## Problem to solve
Go through the material and copy each line in which the word "text" shows up.

## The data
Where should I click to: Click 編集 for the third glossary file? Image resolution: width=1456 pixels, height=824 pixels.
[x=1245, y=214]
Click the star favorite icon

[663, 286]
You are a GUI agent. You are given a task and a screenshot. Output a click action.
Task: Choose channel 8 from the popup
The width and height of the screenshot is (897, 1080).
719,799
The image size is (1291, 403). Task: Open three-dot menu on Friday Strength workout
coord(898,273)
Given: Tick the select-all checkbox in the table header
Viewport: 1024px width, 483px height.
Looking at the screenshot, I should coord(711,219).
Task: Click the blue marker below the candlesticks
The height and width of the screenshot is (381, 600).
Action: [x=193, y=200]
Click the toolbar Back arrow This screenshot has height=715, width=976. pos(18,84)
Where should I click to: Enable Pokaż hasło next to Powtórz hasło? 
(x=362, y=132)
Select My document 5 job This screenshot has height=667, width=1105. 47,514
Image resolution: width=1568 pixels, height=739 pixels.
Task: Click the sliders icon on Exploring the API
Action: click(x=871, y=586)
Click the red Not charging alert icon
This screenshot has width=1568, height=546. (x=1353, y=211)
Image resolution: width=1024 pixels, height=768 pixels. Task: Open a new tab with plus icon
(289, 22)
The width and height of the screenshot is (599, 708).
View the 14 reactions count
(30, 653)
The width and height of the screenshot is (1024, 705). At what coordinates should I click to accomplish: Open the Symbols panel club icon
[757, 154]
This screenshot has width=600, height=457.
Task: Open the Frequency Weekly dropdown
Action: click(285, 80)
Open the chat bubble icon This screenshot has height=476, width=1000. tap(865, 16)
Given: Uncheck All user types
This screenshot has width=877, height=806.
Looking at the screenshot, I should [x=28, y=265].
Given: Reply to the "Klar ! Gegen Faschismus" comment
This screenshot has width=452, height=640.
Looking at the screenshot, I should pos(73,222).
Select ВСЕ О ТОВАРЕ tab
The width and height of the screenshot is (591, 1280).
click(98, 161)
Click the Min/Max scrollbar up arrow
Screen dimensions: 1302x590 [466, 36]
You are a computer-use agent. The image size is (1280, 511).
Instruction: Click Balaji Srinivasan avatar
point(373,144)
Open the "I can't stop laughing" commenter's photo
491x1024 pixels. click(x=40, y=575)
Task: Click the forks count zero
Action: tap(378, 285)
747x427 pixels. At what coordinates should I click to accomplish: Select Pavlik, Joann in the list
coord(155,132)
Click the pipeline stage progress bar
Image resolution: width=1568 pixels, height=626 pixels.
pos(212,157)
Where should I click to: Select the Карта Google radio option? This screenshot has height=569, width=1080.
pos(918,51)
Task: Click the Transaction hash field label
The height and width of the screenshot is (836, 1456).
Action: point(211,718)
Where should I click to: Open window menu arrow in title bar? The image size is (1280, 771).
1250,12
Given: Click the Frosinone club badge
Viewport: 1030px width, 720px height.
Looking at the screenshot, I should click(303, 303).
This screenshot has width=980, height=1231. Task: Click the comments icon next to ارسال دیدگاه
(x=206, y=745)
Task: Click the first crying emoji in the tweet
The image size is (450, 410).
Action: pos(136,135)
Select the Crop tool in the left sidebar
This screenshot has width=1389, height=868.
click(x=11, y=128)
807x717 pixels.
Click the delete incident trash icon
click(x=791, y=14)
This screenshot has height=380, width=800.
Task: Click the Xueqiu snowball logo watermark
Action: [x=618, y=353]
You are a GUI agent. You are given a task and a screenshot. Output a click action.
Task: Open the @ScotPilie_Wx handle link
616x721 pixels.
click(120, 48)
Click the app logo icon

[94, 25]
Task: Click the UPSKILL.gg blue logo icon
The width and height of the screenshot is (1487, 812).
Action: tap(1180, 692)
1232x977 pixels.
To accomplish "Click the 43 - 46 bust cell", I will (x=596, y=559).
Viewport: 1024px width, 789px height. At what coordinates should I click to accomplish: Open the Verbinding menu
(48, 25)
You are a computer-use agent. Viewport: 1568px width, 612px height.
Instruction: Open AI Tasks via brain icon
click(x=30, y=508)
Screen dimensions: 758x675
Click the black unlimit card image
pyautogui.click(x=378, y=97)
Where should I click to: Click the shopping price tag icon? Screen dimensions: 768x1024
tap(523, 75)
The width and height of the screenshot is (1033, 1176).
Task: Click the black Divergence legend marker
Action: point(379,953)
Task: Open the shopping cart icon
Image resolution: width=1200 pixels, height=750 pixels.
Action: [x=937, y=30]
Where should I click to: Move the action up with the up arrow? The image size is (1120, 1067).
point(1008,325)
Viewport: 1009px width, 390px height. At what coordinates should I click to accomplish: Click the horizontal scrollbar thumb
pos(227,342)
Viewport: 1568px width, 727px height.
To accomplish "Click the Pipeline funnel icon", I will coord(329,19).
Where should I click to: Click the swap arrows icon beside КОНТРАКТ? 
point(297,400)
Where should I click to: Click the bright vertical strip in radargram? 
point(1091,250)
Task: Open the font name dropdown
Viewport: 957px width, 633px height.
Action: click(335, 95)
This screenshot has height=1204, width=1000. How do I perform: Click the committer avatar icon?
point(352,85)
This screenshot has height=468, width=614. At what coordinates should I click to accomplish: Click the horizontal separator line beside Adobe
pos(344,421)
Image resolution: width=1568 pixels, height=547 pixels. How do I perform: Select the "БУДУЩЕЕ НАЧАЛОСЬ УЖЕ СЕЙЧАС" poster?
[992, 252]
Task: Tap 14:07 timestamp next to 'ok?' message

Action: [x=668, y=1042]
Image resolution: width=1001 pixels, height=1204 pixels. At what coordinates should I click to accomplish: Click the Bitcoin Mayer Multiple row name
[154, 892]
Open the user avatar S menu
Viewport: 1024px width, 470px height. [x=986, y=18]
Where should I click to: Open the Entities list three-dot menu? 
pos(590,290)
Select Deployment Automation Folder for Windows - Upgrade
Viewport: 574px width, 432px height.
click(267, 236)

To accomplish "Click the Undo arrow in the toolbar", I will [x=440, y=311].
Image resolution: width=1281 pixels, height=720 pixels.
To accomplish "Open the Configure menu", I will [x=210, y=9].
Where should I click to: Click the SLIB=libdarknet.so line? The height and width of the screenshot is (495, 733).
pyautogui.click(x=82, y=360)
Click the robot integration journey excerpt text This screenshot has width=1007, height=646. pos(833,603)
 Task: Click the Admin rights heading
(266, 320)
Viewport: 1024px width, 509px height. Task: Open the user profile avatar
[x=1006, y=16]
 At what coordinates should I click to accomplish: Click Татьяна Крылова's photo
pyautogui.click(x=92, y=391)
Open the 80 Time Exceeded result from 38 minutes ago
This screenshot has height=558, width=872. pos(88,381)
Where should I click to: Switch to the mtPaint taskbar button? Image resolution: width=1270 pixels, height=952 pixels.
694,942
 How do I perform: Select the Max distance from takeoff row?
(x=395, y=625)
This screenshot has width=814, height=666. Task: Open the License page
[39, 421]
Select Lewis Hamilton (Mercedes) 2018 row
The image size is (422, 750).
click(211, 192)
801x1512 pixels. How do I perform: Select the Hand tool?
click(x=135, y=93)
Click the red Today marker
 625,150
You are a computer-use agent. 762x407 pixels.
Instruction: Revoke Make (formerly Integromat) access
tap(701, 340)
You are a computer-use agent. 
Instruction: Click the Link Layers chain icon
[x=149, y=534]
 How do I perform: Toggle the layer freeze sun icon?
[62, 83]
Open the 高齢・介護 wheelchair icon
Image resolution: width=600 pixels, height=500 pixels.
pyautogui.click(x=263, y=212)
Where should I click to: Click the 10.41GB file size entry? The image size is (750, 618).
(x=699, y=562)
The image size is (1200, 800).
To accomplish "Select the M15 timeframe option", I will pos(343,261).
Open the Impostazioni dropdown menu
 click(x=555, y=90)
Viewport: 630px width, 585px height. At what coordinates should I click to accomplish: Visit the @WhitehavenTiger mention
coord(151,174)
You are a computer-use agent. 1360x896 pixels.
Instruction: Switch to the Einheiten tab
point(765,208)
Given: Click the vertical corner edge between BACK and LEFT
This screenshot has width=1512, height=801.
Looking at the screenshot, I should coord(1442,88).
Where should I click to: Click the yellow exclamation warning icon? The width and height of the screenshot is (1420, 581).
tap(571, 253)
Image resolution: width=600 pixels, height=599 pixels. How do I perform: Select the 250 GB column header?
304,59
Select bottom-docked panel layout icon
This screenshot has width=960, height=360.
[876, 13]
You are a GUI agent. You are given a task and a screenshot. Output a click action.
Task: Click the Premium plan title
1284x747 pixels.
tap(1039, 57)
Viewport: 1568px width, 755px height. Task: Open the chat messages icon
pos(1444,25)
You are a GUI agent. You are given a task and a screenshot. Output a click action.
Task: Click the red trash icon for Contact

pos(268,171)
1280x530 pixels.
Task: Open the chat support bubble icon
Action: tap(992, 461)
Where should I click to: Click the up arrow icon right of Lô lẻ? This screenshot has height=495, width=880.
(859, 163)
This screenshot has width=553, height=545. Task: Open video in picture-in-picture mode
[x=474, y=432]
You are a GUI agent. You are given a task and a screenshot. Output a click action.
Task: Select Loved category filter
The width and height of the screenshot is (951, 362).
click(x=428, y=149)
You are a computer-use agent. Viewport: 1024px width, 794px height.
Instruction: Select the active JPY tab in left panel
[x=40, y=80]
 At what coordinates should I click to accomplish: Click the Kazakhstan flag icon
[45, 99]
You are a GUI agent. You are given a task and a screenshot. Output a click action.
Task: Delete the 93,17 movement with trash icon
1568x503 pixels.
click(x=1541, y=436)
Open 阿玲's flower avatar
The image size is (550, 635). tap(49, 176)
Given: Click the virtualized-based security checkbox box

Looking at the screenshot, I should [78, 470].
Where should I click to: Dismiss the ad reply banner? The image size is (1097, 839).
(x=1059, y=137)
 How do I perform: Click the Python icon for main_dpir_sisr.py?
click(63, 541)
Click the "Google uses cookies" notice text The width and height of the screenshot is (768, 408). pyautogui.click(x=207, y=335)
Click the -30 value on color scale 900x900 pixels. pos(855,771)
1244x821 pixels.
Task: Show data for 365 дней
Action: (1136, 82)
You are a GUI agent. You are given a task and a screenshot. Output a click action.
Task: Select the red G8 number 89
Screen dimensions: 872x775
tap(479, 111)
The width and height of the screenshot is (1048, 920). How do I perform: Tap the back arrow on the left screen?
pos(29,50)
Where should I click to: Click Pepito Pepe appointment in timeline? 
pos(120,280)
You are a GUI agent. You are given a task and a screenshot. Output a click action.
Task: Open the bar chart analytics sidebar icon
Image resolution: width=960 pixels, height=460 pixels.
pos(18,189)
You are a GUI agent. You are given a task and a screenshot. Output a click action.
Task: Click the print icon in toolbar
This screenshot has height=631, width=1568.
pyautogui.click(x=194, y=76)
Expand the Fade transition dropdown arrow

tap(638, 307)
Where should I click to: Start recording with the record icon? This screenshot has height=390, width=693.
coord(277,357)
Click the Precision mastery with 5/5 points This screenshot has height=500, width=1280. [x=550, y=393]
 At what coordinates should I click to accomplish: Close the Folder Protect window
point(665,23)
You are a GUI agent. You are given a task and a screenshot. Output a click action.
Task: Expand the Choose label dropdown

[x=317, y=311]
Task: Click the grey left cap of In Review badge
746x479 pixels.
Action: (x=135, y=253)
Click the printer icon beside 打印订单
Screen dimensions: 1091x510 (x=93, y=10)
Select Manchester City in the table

## Answer for the task
Click the robot integration journey excerpt text This screenshot has width=1007, height=646. pos(833,603)
Click the "Google uses cookies" notice text The width and height of the screenshot is (768, 408). pyautogui.click(x=207, y=335)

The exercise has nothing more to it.